____ DATASET RECORDS
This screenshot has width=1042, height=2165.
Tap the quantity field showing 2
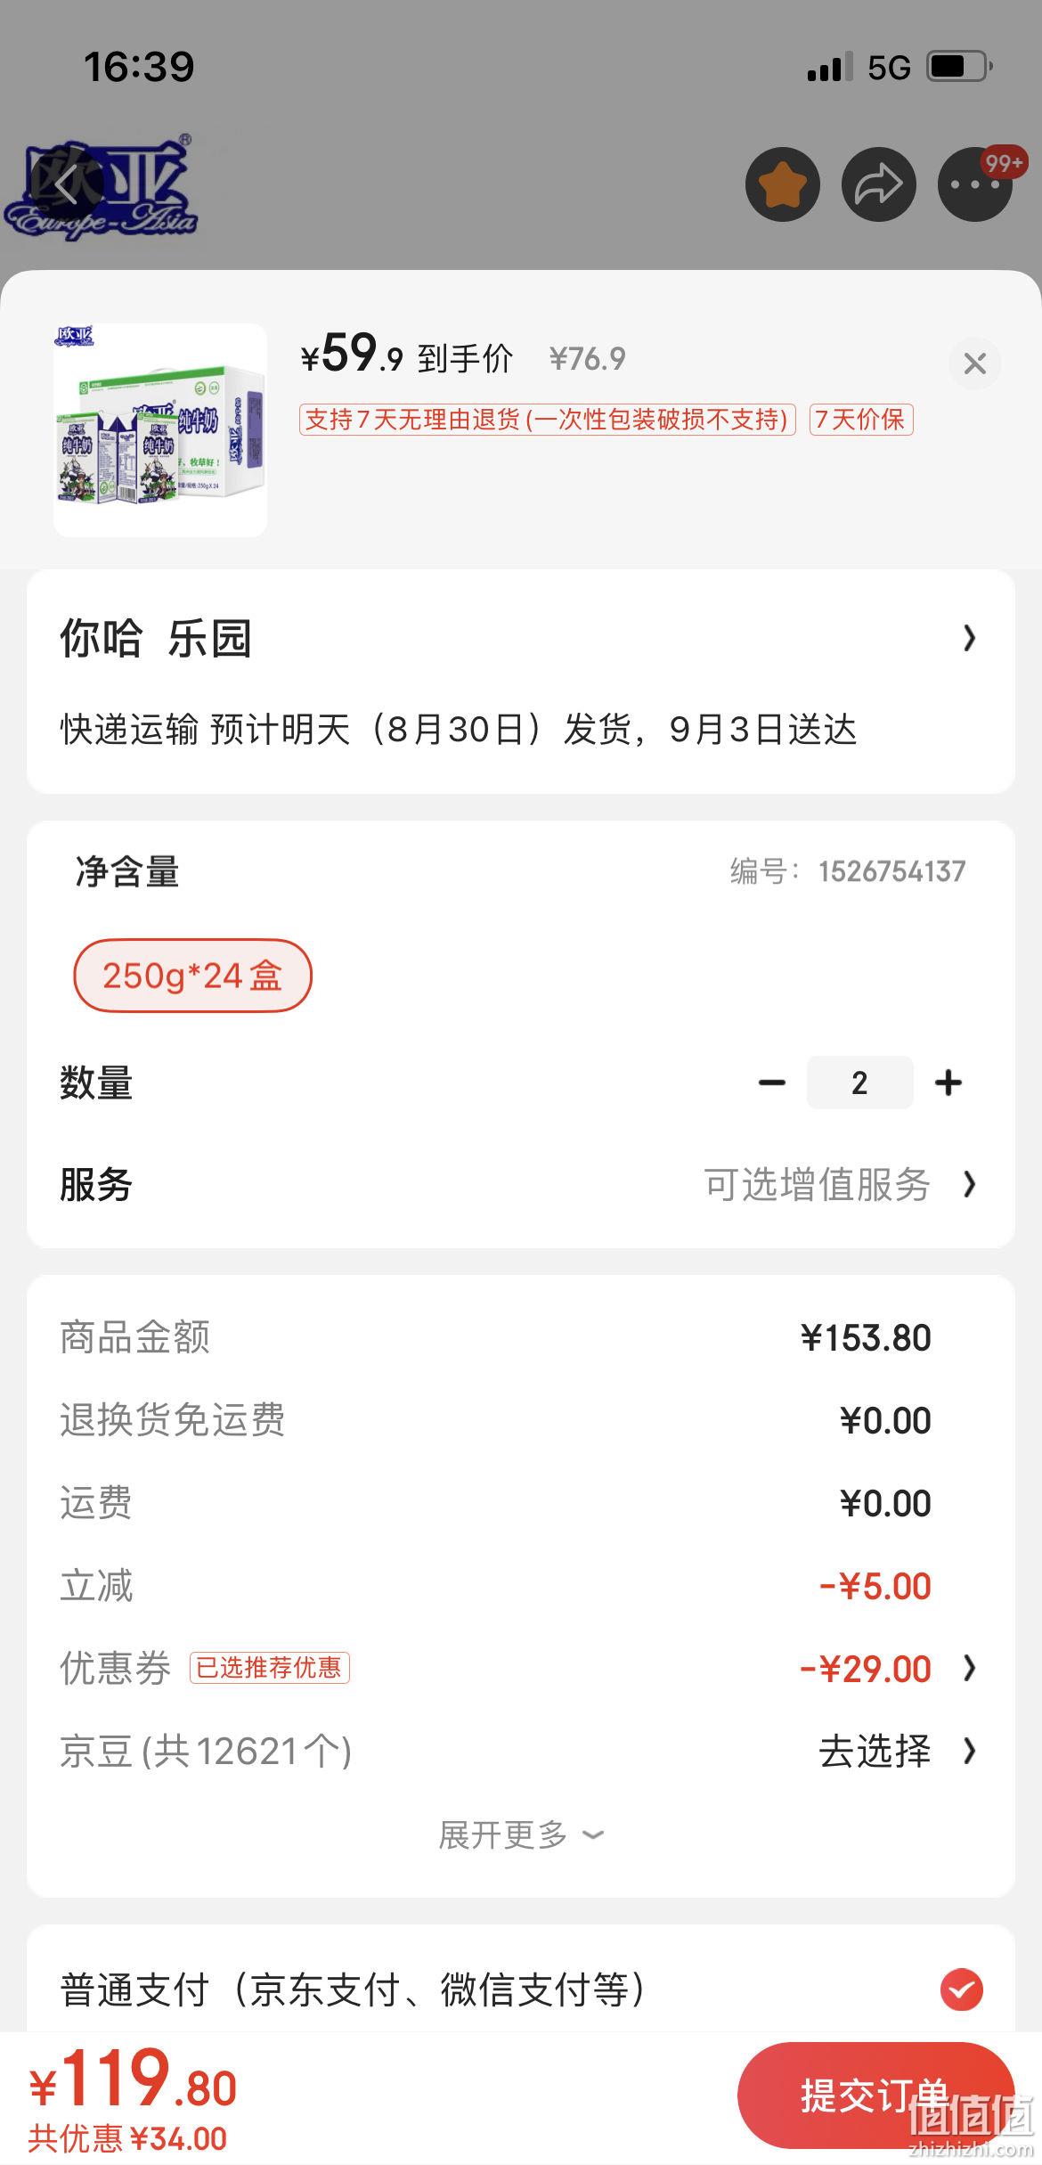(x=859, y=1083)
________
____ DATASET RECORDS
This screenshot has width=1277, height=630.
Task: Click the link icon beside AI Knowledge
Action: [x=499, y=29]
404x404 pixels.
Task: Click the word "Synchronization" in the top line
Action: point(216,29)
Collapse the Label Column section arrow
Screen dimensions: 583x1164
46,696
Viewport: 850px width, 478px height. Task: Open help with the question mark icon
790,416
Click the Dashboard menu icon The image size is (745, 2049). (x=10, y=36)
________
____ DATASET RECORDS
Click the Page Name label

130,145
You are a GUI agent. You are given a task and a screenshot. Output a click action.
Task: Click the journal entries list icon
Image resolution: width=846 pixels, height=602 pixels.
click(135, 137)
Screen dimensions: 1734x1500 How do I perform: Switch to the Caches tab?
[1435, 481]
________
- [STATED TASK]: Locate every line in the listing that contains the word "screenshot", and copy each such line in full.

- [CORRECT OUTPUT]:
This screenshot has width=1042, height=2165.
This screenshot has width=1277, height=630.
You are a GUI agent. You are given a task and a screenshot. Output a click action.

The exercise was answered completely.